Tensile strength index = f* g(stiffness-MD, stiffness-CD)

It is widely known that the tensile stiffness increases to a larger extent than the tensile strength with increased drying tension. At the same time, the relation between stiffnesses measured in different directions in the paper changes. Thus, with the present invention, even this effect can be compensated for, in this case by the introduction of a function h of the stiffnesses in MD, CD and ZD, i.e. in the machine, transverse and thickness directions. When determining the tensile strength of paper with different levels of local variations in stiffness, varying MD/CD ratios and different tensions during drying the following predictive function is utilised:

Tensile strength index = f * g *h(stiffness-MD, stiffness-CD, stiffness-ZD)

The present invention can also lead to an improved prediction of the tensile strength of a material on the basis of indirect measurements. In these cases, the method is complemented by utilising a relation between data from a number of other local measurements and the local tensile stiffness and/or the local tensile stiffness index, which are required to obtain a better prediction. This naturally applies if a relation can be confirmed at the actual process conditions. Examples of indirect measurements that may be used (separately or in combination) to generate data for this type of prediction are local basis weight, local optical density and local thickness of the paper.
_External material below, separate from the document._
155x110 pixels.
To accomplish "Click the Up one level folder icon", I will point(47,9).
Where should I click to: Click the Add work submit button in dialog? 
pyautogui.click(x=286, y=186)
Finally, it is probable that other strength properties of paper, for example tear strength and compression strength, are similarly dependent on variations in the local mechanical properties, such as the local stiffness (in the plane and/or the thickness direction) and the local rigidity to bending, i.e. properties that are measured with a high spatial resolution.

Claims

Claims

1. Method to predict and/or control the strength properties of a foil-like material in relation to machinery and processes for manufacturing this material, characterized in that measurements are performed locally on the foil-like material and with a high spatial resolution - from 20 mm and less - to obtain a mean value and variation regarding at least one local mechanical property of the foil-like material, whereby the strength value or control signal worked out from the measurement results obtained is used to achieve the strength prediction and/or the process and quality control desired.

2. Method according to claim 1, characterized in that the said measurements are direct measurements.

3. Method according to claim 1, characterized in that the said measurements are indirect measurements .

4. Method according to claim 1, characterized in that the said measurements are both direct and indirect measurements.

5. Method according to any of claims 1-4, characterized in that an adjustment of the strength value and/or control signal is made as a result of structural differences in the foil-like material based on local measurements of at least one further mechanical property, preferably rigidity to bending.

6. Method according to any of the previous claims, characterized in that measurements are carried out on a mm-scale with a high frequency of repetition in relation to the dynamics of the process.

7. Method according to any of the previous claims, characterized in that the foil- like material comprises paper. Method according to any of the claims 1 , 2 and 4-7, characterized in that least one of the local mechanical properties is measured in what is per se a known manner by means of the arrangement described in US 5361638.